Work request → Report back the lines in this listing that carry the string "computer".

Task inputs →
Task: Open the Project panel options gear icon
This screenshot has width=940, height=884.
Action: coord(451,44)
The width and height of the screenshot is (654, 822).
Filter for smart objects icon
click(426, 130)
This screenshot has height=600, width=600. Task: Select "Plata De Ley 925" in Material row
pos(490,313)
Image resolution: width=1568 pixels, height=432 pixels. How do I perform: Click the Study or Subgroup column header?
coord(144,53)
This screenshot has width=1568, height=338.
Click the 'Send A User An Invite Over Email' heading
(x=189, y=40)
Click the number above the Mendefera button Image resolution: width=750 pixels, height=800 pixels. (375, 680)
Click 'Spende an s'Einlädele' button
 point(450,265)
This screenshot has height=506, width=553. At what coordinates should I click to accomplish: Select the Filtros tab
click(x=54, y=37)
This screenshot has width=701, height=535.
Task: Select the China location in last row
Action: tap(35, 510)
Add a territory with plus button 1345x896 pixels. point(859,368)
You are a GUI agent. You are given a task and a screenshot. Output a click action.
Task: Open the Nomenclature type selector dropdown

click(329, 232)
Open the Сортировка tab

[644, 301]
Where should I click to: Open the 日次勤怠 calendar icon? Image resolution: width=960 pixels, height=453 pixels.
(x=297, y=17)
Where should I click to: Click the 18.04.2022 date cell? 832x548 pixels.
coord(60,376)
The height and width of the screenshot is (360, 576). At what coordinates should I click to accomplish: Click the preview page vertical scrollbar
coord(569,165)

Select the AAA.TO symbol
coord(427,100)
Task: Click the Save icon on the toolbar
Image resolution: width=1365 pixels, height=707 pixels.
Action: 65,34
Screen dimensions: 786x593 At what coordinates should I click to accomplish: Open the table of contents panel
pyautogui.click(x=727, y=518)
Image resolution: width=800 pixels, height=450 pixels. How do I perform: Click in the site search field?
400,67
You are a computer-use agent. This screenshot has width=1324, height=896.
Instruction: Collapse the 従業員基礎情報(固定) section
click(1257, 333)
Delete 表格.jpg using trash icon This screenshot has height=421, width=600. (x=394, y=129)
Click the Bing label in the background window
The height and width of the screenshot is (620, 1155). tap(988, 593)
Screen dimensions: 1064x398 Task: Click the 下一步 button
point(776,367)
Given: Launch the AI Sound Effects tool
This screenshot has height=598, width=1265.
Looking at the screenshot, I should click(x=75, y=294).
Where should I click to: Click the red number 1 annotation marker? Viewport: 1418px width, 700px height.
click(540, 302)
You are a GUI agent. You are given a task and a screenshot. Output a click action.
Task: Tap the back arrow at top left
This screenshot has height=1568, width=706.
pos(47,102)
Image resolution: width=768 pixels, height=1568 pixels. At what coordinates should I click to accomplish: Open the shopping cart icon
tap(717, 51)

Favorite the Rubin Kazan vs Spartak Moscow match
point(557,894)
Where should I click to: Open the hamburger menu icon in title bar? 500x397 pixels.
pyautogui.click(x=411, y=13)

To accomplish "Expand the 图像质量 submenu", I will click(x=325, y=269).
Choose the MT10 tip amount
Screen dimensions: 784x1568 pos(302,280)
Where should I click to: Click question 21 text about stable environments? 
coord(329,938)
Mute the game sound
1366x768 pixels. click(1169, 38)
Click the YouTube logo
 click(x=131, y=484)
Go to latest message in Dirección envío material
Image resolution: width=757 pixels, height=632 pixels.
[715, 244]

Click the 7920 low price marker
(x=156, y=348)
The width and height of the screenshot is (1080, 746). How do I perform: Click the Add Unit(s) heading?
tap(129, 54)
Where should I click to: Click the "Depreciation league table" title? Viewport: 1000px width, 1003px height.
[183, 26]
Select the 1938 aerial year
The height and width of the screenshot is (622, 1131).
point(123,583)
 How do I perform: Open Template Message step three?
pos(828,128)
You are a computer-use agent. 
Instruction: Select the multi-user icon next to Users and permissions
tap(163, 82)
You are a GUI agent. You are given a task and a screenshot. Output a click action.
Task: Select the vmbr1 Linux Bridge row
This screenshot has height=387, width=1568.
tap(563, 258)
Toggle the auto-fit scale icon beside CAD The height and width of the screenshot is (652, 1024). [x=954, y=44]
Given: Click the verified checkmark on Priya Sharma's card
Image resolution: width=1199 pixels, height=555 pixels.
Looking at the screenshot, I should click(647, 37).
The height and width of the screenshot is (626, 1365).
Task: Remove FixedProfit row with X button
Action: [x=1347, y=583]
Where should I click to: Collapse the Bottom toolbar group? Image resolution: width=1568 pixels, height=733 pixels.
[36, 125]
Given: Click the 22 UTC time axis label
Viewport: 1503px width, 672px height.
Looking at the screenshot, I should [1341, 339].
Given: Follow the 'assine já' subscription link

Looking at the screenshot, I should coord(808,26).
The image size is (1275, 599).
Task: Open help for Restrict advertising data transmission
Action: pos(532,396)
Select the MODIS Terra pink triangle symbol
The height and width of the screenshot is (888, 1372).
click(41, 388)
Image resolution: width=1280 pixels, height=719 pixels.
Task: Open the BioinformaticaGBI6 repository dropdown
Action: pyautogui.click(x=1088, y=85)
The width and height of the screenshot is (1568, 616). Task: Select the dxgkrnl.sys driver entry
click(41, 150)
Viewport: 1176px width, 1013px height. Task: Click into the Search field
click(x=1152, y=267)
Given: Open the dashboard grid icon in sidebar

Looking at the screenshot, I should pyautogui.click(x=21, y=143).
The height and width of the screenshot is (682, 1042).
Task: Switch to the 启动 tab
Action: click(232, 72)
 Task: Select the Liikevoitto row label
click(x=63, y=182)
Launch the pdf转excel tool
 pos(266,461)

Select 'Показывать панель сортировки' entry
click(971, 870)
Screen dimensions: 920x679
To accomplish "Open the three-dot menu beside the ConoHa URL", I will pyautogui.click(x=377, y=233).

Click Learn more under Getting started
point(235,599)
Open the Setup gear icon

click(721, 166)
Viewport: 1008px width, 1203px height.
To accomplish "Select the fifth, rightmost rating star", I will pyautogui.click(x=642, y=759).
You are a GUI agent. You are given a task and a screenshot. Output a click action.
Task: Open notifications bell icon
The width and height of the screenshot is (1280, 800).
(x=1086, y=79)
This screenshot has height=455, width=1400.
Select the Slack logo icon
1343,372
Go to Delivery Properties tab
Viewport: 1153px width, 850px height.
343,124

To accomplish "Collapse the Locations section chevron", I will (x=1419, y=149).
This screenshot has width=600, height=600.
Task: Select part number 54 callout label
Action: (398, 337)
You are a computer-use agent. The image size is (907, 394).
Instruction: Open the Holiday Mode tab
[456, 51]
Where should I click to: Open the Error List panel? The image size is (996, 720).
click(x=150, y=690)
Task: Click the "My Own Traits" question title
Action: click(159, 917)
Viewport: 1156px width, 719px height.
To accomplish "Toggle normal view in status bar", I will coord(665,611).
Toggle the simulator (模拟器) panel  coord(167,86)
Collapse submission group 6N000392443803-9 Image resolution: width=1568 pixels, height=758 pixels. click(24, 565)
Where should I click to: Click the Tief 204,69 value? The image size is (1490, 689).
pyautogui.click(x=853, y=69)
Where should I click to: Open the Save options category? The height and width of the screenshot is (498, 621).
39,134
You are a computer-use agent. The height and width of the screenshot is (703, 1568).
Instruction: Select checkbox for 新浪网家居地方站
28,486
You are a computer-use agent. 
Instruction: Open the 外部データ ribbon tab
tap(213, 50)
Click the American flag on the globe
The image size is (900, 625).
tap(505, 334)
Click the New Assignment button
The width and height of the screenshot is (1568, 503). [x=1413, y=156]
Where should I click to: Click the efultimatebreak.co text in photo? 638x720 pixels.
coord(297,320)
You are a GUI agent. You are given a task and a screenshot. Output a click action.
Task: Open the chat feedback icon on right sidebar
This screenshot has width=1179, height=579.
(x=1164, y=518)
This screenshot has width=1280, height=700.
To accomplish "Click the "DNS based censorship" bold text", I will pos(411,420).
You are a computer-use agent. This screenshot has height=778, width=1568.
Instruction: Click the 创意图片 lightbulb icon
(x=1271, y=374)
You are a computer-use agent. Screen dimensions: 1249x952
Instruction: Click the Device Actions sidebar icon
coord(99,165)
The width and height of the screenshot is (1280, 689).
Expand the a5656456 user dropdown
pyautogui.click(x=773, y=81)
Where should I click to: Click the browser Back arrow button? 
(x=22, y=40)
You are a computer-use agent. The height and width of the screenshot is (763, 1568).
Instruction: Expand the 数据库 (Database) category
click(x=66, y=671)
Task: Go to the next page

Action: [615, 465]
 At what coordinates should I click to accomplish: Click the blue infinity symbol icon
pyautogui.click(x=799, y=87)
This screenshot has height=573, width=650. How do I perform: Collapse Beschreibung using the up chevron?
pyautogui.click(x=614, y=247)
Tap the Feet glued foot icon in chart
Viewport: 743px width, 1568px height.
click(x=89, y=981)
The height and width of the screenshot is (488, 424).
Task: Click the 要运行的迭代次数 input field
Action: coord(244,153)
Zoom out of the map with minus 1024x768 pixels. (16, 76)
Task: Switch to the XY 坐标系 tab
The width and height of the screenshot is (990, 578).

Exercise solution →
You are a computer-use agent. This screenshot has width=1324, height=896.
You are a computer-use agent. 
You are a computer-use agent. The image size is (907, 394).
You are a computer-use agent. The height and width of the screenshot is (703, 1568).
You are a computer-use agent. 
You are a computer-use agent. This screenshot has height=778, width=1568.
You are a computer-use agent. Screen dimensions: 1249x952
You are a computer-use agent. The height and width of the screenshot is (763, 1568).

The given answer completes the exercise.